Ceux qui triment

#lemotdujour

Trimer (fam.), verbe du 1er groupe. Synonyme de travailler dur, travailler sans relâche, « sans goût », sans parfois que cela ne soit suffisant pour joindre les deux bouts et finir son mois.

Il y a en France (et ailleurs) ceux qui triment et ceux qui travaillent.

Les premiers tirent la langue. Ils sont reconnaissables à leur gilet jaune, leur visage aux traits tirés, leur regard hagard et résigné, leur sourire qui ne s’éclaire que lorsqu’ils rentrent le soir, au bercail ou lorsqu’ils retrouvent leurs potes du samedi soir, autour d’une bière ou sur un rond-point. Ils essaient alors d’oublier, de se laver de la fatigue, des vexations, de l’ennui. Ils boivent, ils dansent, ils gueulent jusqu’à s’étourdir. Et puis, ils repartent le lundi matin, les épaules basses ; ils s’éteignent, en pensant déjà au samedi suivant.

Les gens qui triment sont nombreux.

A ceux qui triment, on propose aujourd’hui une solution miracle pour sortir de leur merde quotidienne : le slashing, c’est à dire l’accumulation de plusieurs jobs. Jusqu’à présent, on pensait que ce phénomène était limité aux pays très pauvres et à ceux où le salaire minimal est faible voire inexistant. Mais voici que l’idée arrive en force chez nous. Sur internet, « le « slashing », auparavant subi, est de plus en plus perçu comme un moyen de s’épanouir en tant qu’individu au cours d’une carrière ». On lit toujours sur internet que cette pratique est plébiscitée par les plus jeunes, dont on loue la flexibilité « naturelle ».

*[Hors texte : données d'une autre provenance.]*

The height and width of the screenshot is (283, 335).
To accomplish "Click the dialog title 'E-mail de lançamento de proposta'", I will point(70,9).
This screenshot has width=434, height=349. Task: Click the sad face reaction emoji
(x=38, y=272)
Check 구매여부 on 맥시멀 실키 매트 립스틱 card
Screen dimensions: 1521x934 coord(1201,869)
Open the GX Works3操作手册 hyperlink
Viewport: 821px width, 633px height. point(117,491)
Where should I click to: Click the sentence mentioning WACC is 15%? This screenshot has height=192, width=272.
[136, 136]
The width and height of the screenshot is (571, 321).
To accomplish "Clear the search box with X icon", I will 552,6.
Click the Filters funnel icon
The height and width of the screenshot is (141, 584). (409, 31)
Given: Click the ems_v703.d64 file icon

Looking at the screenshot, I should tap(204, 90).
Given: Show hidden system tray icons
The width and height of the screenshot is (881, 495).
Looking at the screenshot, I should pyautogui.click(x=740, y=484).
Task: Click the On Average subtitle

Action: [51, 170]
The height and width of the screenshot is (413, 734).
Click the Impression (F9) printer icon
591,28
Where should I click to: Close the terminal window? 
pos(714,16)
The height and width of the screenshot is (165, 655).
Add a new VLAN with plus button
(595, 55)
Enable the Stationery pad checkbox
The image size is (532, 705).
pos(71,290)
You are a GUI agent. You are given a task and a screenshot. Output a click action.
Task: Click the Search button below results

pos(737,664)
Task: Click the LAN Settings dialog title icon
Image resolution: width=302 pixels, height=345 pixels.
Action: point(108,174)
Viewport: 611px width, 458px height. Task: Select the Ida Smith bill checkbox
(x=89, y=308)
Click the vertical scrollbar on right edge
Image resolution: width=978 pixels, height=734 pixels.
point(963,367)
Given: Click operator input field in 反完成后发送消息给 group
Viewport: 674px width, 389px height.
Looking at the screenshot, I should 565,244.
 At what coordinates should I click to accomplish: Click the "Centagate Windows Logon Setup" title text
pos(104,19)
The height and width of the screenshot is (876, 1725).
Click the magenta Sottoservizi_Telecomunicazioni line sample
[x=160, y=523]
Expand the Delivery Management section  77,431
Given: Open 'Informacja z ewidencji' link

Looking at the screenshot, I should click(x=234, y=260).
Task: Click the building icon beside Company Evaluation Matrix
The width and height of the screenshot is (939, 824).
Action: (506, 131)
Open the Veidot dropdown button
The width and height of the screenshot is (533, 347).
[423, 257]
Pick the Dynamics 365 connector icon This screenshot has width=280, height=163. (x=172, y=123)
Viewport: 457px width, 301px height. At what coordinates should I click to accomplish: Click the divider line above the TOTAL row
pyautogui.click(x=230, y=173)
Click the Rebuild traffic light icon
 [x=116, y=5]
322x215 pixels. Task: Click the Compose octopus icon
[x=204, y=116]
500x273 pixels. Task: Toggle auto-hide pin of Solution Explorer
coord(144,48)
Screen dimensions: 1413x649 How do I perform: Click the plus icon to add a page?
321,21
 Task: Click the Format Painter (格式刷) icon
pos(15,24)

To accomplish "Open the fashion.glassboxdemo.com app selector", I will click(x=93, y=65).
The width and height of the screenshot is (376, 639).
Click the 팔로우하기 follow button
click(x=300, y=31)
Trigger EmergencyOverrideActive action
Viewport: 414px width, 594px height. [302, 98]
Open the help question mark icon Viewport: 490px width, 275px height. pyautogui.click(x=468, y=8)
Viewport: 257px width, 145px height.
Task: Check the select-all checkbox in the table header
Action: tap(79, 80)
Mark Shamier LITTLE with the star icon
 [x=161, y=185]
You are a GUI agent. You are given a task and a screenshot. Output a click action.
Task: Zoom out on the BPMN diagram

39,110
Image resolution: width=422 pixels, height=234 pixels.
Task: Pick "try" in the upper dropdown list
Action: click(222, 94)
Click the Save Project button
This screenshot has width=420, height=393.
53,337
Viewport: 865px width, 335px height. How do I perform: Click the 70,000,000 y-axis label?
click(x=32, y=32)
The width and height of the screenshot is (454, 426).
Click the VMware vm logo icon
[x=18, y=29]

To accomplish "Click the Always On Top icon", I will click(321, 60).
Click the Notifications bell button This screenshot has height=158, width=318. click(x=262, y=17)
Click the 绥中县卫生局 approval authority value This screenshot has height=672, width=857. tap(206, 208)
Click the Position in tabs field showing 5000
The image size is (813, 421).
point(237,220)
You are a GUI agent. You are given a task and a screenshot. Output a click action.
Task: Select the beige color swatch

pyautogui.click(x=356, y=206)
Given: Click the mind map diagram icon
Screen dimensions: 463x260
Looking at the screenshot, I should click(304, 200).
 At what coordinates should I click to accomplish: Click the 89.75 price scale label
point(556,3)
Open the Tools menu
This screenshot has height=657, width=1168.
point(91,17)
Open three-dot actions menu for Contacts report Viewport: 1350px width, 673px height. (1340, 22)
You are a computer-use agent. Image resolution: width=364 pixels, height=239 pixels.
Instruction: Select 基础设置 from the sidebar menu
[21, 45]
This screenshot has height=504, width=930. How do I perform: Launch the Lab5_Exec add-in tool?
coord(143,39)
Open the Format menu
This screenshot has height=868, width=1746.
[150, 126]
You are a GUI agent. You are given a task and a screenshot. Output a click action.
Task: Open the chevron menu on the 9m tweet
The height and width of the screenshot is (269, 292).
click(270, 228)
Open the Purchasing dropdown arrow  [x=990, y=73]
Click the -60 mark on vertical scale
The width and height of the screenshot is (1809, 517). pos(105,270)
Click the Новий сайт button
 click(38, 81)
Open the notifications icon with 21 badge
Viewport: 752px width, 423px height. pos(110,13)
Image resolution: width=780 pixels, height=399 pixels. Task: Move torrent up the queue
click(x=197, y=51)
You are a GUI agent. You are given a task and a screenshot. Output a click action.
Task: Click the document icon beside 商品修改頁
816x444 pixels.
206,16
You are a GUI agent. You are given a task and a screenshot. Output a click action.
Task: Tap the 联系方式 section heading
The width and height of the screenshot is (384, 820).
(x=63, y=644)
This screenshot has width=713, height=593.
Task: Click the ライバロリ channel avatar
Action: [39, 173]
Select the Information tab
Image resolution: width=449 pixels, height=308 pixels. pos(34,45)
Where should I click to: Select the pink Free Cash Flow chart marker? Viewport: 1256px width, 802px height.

Il y a quelques années, j’étais allée passer un week end à Londres. J’étais hébergée chez une amie française, installée depuis un an dans cette ville. Elle m’expliqua que certains de ses collègues vivaient à près de deux heures de leur lieu de travail. Chaque jour, ils montaient en train à Londres. Mais leur journée ne finissait pas à 18h. Les salariés londoniens sont en effet des chats : ils cumulent les vies et les emplois. Sitôt leur première journée de travail achevée, ils enchaînaient sur la seconde. L’un de ses collègues rentrait vers minuit chez lui ; commençait alors sa troisième vie, dans laquelle il s’occupait de repeindre son plafond entre minuit et deux heures du matin. Je regrette de ne pas avoir rencontré cet homme « épanoui ».

J’avais trouvé ces histoires déprimantes et comme d’habitude, j’avais chanté Cocorico :« aux Français, on ne la fait pas ! Ils se battront ! Ils descendront dans la rue pour faire ce qu’ils savent le mieux faire : gueuler, pour que ça n’arrive pas chez eux »…. Mais ça vient. Tout doucement, ça vient ici aussi. Ça approche. Les cabinets de conseil affûtent leurs armes et leurs discours, leurs études « scientifiques » qui encensent un slashing tout bénef pour le salarié qui y trouverait-là l’occasion de « casser une routine, de naviguer dans des mondes différents »… Ces sondages biaisés, ces études pilotées par ceux-là même qui ont intérêt à créer et accompagner le changement viennent ensuite alimenter les reportages sociétaux de nos magazines préférés.

C’est ainsi que nous finirons convaincus que le slashing, cet énième habillage sexy de la précarité, est l’avenir du travail – de notre travail et celui de nos enfants, les gentils millenials– et que rien ne peut s’opposer à cette nuit…

(petite parenthèse pour répondre à ceux qui m’ont écrit pour avoir une explication sur le lien entre la photo d’illustration et le sujet de cet article dans lequel je ne fais l’éloge d’aucune marque de déodorant. Je suis inquiète, cher ami lecteur, de constater ton manque d’attention… As-tu conscience de la hauteur de cette vague nommée slashing qui menace de déferler sur nous ? …. Tu n’as toujours pas compris ?! Purée, ça va être chaud…).